Eurozone business activity picked up a touch this month but worries about slowing global growth and the impact of spreading trade conflict meant firms were at their least optimistic in nearly five years, a survey showed.
Activity was at its strongest since November but it was unbalanced, with manufacturing activity contracting for a fifth month, overshadowing a small uptick in the services industry.
The downbeat showing comes just days after European Central Bank President Mario Draghi signalled one of the biggest policy reversals of his eight-year tenure and said the Bank would ease policy again if inflation failed to accelerate.
Despite years of ultra-loose monetary policy, prices have failed to rise as fast as the ECB wants, while a slew of recent data have suggested growth is slowing.
IHS Markit’s Flash Composite Purchasing Managers’ Index (PMI), which is considered a good guide to economic health, only nudged up to 52.1 this month from a final May reading of 51.8, beating the median expectation in a Reuters poll for 51.8.
Earlier figures from the bloc’s two biggest economies, Germany and France, remained weak but surprised on the upside, offering a boost to European equities.
“The small improvement in the flash PMIs for June will not be enough to deflect the ECB from its new plan to ease policy within the coming months,” said Andrew Kenningham, chief Europe economist at Capital Economics.
Kenningham reckons the ECB will formally strengthen its forward guidance next month and then cut the deposit rate by 10 basis points to -0.5% in September.
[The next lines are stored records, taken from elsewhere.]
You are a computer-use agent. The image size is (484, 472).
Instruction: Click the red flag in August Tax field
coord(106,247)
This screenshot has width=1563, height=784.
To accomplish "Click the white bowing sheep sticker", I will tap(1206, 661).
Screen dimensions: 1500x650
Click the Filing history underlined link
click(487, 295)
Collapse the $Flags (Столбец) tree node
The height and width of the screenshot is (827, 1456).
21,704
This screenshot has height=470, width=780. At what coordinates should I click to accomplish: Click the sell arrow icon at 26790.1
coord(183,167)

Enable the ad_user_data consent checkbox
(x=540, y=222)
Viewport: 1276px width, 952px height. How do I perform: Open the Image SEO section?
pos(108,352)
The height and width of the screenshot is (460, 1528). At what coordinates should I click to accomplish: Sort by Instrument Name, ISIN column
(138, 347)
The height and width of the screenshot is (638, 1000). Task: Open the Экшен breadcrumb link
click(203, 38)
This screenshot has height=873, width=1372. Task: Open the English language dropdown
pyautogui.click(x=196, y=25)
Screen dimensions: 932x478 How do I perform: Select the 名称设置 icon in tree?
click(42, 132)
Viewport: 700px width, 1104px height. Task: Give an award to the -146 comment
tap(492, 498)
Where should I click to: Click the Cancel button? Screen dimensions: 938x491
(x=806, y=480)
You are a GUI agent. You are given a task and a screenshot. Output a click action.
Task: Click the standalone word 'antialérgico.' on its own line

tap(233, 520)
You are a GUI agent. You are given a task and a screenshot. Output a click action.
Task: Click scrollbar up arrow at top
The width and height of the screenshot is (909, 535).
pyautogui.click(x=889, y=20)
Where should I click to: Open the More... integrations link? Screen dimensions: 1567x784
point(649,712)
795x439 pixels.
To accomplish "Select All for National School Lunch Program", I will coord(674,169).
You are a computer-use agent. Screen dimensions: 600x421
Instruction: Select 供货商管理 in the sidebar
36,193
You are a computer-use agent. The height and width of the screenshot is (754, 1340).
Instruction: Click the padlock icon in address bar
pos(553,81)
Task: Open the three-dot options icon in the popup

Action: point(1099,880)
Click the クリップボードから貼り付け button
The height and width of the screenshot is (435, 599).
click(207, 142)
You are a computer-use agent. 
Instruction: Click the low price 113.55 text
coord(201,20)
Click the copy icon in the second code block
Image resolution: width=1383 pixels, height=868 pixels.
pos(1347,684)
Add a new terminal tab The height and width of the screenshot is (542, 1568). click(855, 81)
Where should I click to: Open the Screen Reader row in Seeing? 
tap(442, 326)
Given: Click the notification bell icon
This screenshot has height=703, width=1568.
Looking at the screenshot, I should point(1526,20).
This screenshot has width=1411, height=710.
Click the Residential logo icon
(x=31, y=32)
A Reuters poll last month, taken before Draghi’s comments, found no prospect of the ECB raising interest rates through to the end of 2020 and that its next policy move would be to tweak its forward guidance towards more accommodation.
IHS Markit said the PMI pointed to GDP growth of just over 0.2% this quarter, below the 0.3% predicted in the Reuters poll.
Firms in the bloc’s dominant service industry staged a modest upturn, with that PMI rising to 53.4 from May’s 52.9, ahead of expectations for no change.